Your Questions Answered

We will be answering five of your questions every month. Simply send in your question using the ask a question form and then come back to this page the next month to see whether your question has been selected. We can't guarantee all questions will be answered, five questions will be selected at random. And don't worry, all questions are anonymous and we don't ask for any personal details.

Just one other thing, we can't answer specific personal questions as it's always best to ask these face to face. Take a look at Your Area to find details of your local clinic where you will be able to ask your question. Please also remember not to be rude in the questions you ask. Just as you wouldn't put up with offensive words, neither will we.

Here are this months answers:

Condoms are the only protection against STI's and are 98% effective.
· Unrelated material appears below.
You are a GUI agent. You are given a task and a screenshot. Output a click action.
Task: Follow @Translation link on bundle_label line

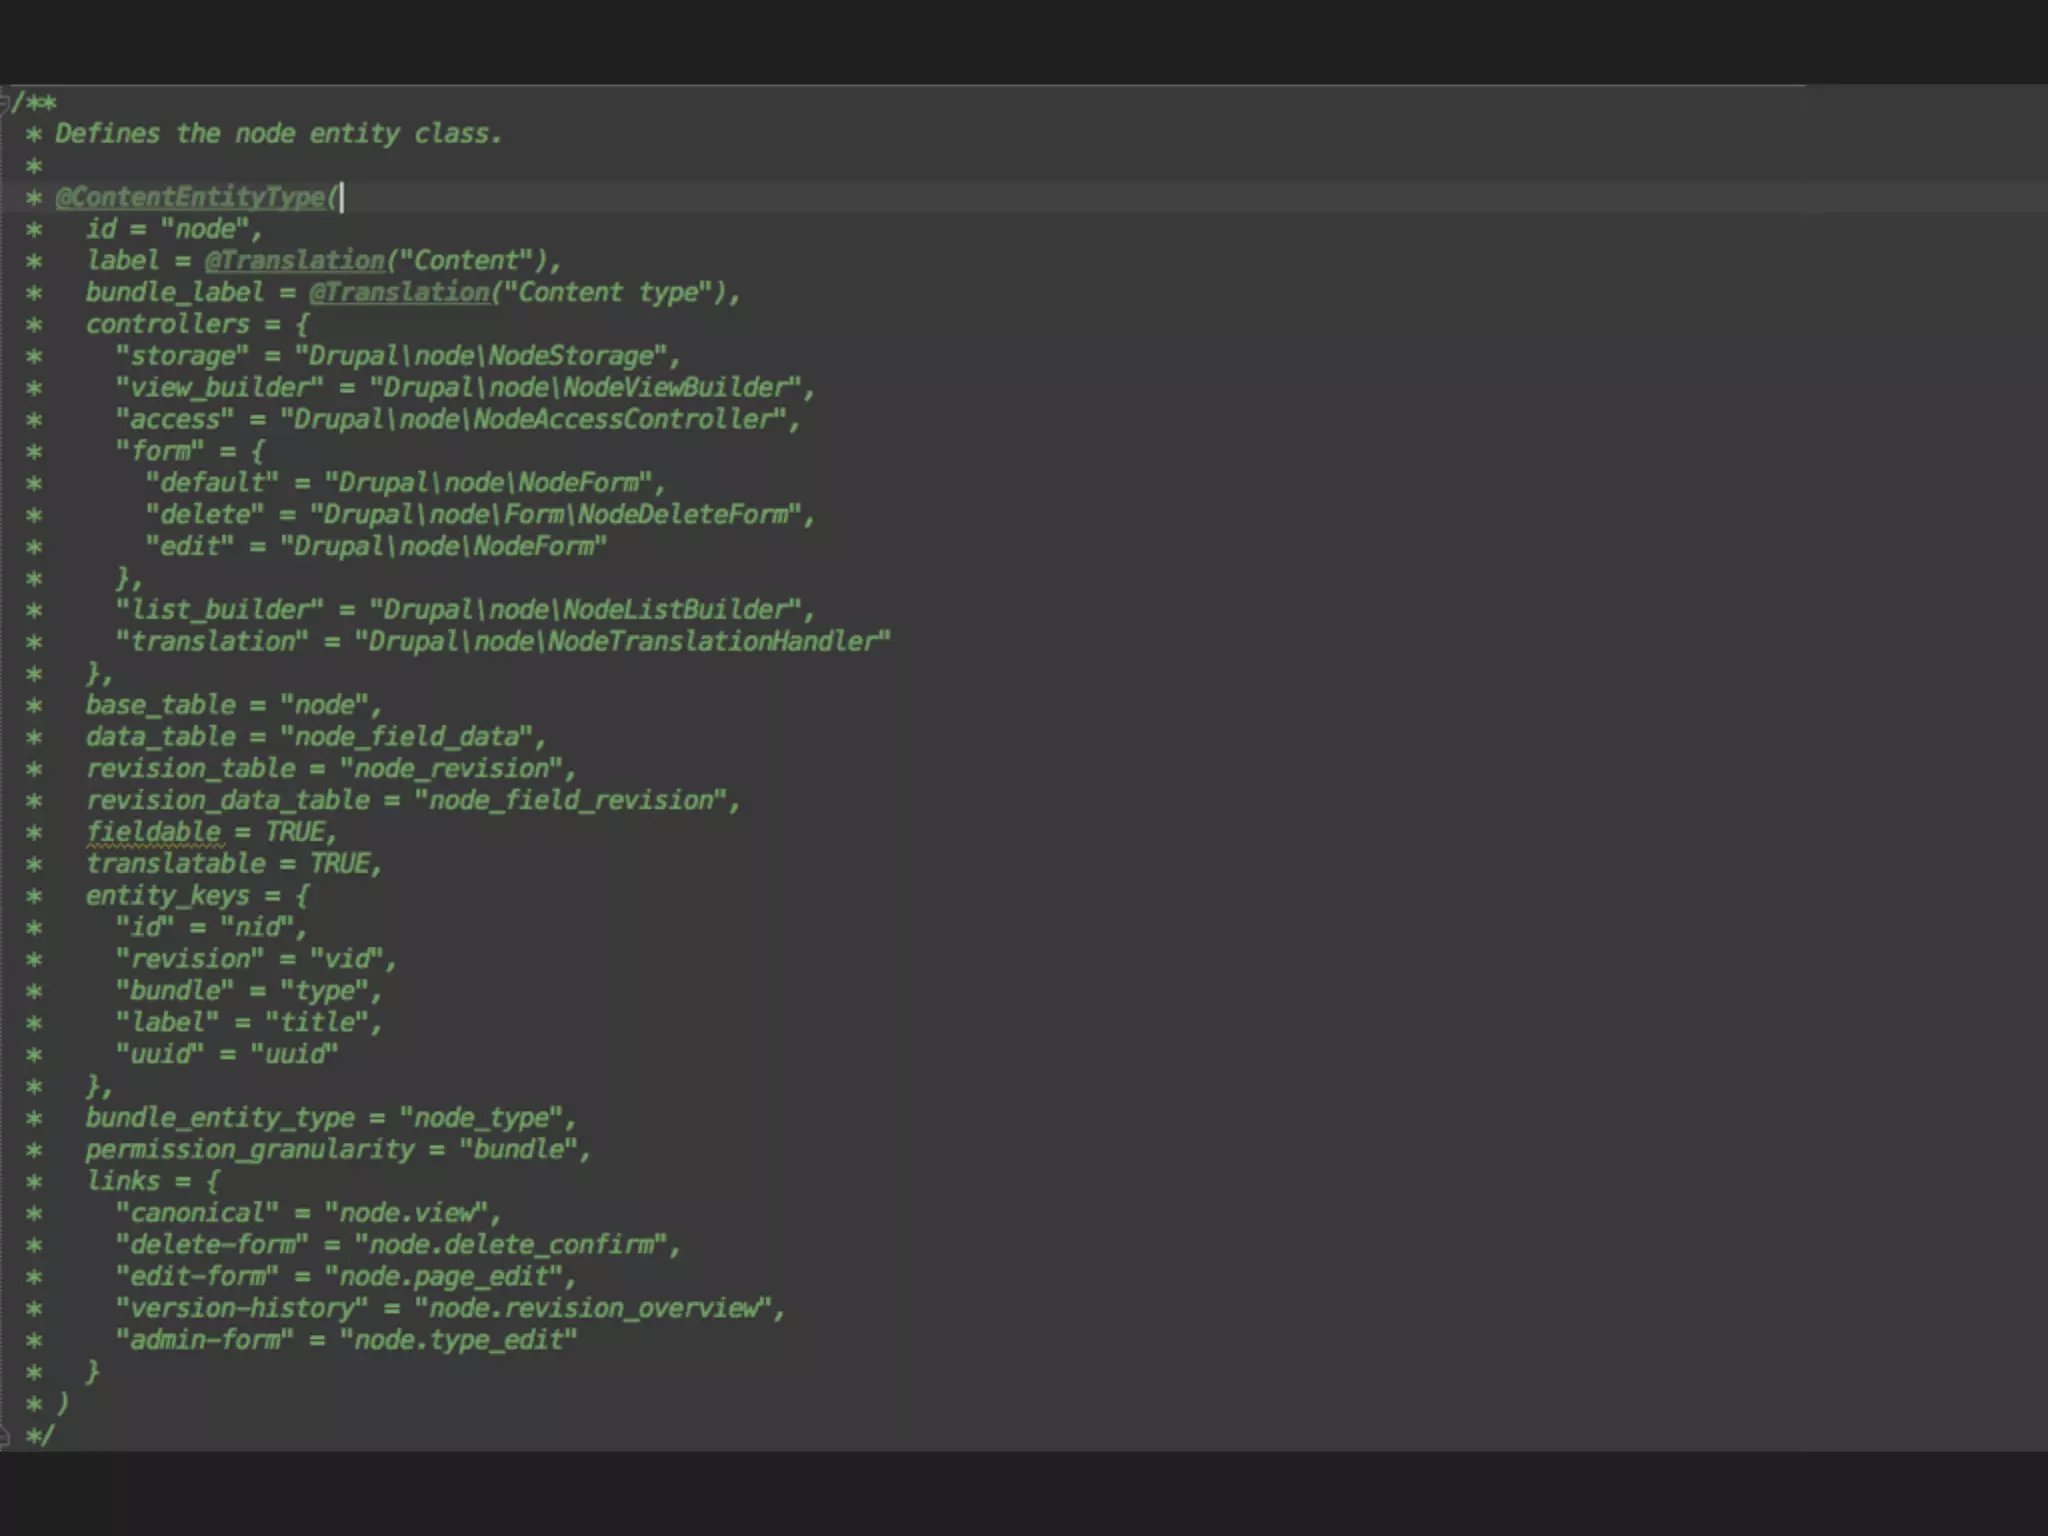399,293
Using them allows you and your partner to relax and enjoy sex whilst keeping yourself safe. No type of contraception is totally 100% safe, as sometimes people don't always use them properly and also accidents can happen. Sexually transmitted infections can be transmitted by oral sex and other very close physical body contact as well as full sexual intercourse.
Condoms are only safe if they are used properly. See the contraception page for advice and pictures on how to put a condom on and some of the problems to avoid.
What really matters is what's right for you. Everyone has different sex drives, which is how often they feel like having sex. As long as you and your partner are happy that is all that counts. Feeling pressured into having sex can leave you feeling bad. You may even find that your friends are exaggerating and are doing it a lot less than they say or even not at all.
That's a tough question and not an easy one to answer! What feels like love to one person can be different for another. It is not based on physical attraction alone (this would be lust) but things like caring, friendship, respect, commitment and trust. You can feel different types of love for different people like your family, friends or your boy/girl friend. In a relationship two people should feel good about themselves and each other. There should be no place for violence, abuse or taking advantage of each other.
Most surveys show that young people want to talk to their parents about sex and relationships. They can be a really great source of information and advice. It is best to pick a time when your parent isn't stressed or busy doing something so you know they will have the time to speak to you. Talking about sex can be embarrassing so if it feels easier you could use things happening on soaps, TV programmes, adverts or magazines to get the conversation started.
The legal age someone can agree or consent to have sex in England is 16. This is the same whether you are gay, straight or bisexual. The laws are there to protect young people from abuse or from having sex before they are ready. The age at which someone feels ready to have sex can differ. Before having sex for the first time think carefully about whether its right for you. Lots of people who have sex too young say they regret it later. Even if you are under 16, you can still get free and confidential advice from your GP, local GUM or family planning clinic. See the 'your area' section of the site to find out where your nearest services are.
Masturbation is touching your own or someone else's genitals for sexual pleasure. It can be part of foreplay with your partner or a natural and normal way of exploring your own body so you know what's pleasurable for you.
The best place to go to is a genito-urinary medicine (GUM) clinic. Staff are fully trained and friendly and there is no need to feel embarrassed as they are used to dealing with sexual health concerns all day, every day. You can be treated for all STI's and you only need to pee in a pot or give a swab so it's simple and painless. In South West London there are GUM clinics called 'The Point' which are only for under 18's so you can choose one of these if you would rather only be there with people your own age. All 'The Point' clinics are drop-in so there's no need to make an appointment and you can also get advice, free condoms and pregnancy testing as well if you want. Go to the 'Your Area' section to find out where 'The Point' and other GUM clinics in SW London, such as 'Be Wize' in Richmond, are located.
There isn't one way that always works it depends very much on the person you want to ask out, how well you know them and how easily you can approach them. Try finding a shared interest like a film or favourite band you can talk about. Get to know one another and try and get a sense of whether the other person likes you too. It can be scary but if you get a feeling you both feel the same be brave and just ask.
The right time is different for everyone. The most important thing is that you don't feel pressured into having sex. There can be quite a lot of pressure to feel like you should be having a sexual relationship but it can be a bigger step than people think. See our checklist under the publications section for a few questions you can ask yourself which will help you decide whether you are ready. If you have any doubts or think you will have regrets then it may be better to wait. In this section, you will also find a list of ways some young people we talked to suggested you can show someone you love them without having sex.